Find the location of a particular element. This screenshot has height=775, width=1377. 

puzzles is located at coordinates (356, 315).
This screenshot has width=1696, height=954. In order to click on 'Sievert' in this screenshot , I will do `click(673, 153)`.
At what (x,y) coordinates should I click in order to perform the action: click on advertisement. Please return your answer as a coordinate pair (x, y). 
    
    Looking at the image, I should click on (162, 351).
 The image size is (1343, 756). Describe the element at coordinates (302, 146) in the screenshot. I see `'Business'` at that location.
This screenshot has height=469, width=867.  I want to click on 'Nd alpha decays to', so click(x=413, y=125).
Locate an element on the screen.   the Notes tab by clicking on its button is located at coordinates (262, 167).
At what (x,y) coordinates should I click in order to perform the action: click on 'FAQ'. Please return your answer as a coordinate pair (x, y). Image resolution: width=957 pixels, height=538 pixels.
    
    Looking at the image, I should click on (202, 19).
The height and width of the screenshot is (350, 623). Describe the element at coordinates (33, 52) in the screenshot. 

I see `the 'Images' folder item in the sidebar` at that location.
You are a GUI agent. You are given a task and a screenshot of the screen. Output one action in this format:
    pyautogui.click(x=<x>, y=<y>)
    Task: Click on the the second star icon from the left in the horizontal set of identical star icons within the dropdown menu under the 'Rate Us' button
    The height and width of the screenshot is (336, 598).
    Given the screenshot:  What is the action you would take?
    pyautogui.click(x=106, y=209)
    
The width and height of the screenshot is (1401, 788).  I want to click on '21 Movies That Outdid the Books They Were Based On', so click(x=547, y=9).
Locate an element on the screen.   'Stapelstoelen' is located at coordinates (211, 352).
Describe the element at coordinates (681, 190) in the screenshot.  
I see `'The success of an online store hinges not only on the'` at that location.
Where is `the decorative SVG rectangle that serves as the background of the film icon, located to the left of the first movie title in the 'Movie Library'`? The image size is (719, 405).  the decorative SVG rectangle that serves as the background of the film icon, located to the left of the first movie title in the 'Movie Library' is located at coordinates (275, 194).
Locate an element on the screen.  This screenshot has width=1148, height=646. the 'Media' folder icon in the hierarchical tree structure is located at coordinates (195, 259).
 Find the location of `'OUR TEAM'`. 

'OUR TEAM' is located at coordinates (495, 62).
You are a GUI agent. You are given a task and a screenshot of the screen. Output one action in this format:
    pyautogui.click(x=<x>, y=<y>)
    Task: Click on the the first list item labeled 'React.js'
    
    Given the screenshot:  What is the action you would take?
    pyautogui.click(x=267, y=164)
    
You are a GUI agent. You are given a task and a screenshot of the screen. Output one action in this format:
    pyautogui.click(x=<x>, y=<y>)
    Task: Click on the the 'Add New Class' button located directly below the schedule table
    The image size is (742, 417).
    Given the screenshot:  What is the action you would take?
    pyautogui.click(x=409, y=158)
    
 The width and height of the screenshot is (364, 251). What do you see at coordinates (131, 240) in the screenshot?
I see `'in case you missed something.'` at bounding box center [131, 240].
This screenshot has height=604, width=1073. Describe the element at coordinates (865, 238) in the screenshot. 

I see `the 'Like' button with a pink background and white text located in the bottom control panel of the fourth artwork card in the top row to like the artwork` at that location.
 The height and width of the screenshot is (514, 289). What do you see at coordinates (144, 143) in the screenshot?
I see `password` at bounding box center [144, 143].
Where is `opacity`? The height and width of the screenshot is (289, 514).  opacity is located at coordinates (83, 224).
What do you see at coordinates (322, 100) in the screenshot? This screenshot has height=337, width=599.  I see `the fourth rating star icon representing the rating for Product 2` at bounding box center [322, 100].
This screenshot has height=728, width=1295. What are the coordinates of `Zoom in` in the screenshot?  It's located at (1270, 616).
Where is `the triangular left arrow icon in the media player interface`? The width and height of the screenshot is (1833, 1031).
=-=-=
▶ **REQUEST**:
Give back all of the data above word for word, with every line unchanged.

▶ **RESPONSE TO THE EXERCISE**:
Find the location of a particular element. This screenshot has height=775, width=1377. 

puzzles is located at coordinates (356, 315).
This screenshot has width=1696, height=954. In order to click on 'Sievert' in this screenshot , I will do `click(673, 153)`.
At what (x,y) coordinates should I click in order to perform the action: click on advertisement. Please return your answer as a coordinate pair (x, y). 
    
    Looking at the image, I should click on (162, 351).
 The image size is (1343, 756). Describe the element at coordinates (302, 146) in the screenshot. I see `'Business'` at that location.
This screenshot has height=469, width=867.  I want to click on 'Nd alpha decays to', so click(x=413, y=125).
Locate an element on the screen.   the Notes tab by clicking on its button is located at coordinates (262, 167).
At what (x,y) coordinates should I click in order to perform the action: click on 'FAQ'. Please return your answer as a coordinate pair (x, y). Image resolution: width=957 pixels, height=538 pixels.
    
    Looking at the image, I should click on (202, 19).
The height and width of the screenshot is (350, 623). Describe the element at coordinates (33, 52) in the screenshot. 

I see `the 'Images' folder item in the sidebar` at that location.
You are a GUI agent. You are given a task and a screenshot of the screen. Output one action in this format:
    pyautogui.click(x=<x>, y=<y>)
    Task: Click on the the second star icon from the left in the horizontal set of identical star icons within the dropdown menu under the 'Rate Us' button
    The height and width of the screenshot is (336, 598).
    Given the screenshot:  What is the action you would take?
    pyautogui.click(x=106, y=209)
    
The width and height of the screenshot is (1401, 788).  I want to click on '21 Movies That Outdid the Books They Were Based On', so click(x=547, y=9).
Locate an element on the screen.   'Stapelstoelen' is located at coordinates (211, 352).
Describe the element at coordinates (681, 190) in the screenshot.  
I see `'The success of an online store hinges not only on the'` at that location.
Where is `the decorative SVG rectangle that serves as the background of the film icon, located to the left of the first movie title in the 'Movie Library'`? The image size is (719, 405).  the decorative SVG rectangle that serves as the background of the film icon, located to the left of the first movie title in the 'Movie Library' is located at coordinates (275, 194).
Locate an element on the screen.  This screenshot has width=1148, height=646. the 'Media' folder icon in the hierarchical tree structure is located at coordinates (195, 259).
 Find the location of `'OUR TEAM'`. 

'OUR TEAM' is located at coordinates (495, 62).
You are a GUI agent. You are given a task and a screenshot of the screen. Output one action in this format:
    pyautogui.click(x=<x>, y=<y>)
    Task: Click on the the first list item labeled 'React.js'
    
    Given the screenshot:  What is the action you would take?
    pyautogui.click(x=267, y=164)
    
You are a GUI agent. You are given a task and a screenshot of the screen. Output one action in this format:
    pyautogui.click(x=<x>, y=<y>)
    Task: Click on the the 'Add New Class' button located directly below the schedule table
    The image size is (742, 417).
    Given the screenshot:  What is the action you would take?
    pyautogui.click(x=409, y=158)
    
 The width and height of the screenshot is (364, 251). What do you see at coordinates (131, 240) in the screenshot?
I see `'in case you missed something.'` at bounding box center [131, 240].
This screenshot has height=604, width=1073. Describe the element at coordinates (865, 238) in the screenshot. 

I see `the 'Like' button with a pink background and white text located in the bottom control panel of the fourth artwork card in the top row to like the artwork` at that location.
 The height and width of the screenshot is (514, 289). What do you see at coordinates (144, 143) in the screenshot?
I see `password` at bounding box center [144, 143].
Where is `opacity`? The height and width of the screenshot is (289, 514).  opacity is located at coordinates (83, 224).
What do you see at coordinates (322, 100) in the screenshot? This screenshot has height=337, width=599.  I see `the fourth rating star icon representing the rating for Product 2` at bounding box center [322, 100].
This screenshot has height=728, width=1295. What are the coordinates of `Zoom in` in the screenshot?  It's located at (1270, 616).
Where is `the triangular left arrow icon in the media player interface`? The width and height of the screenshot is (1833, 1031).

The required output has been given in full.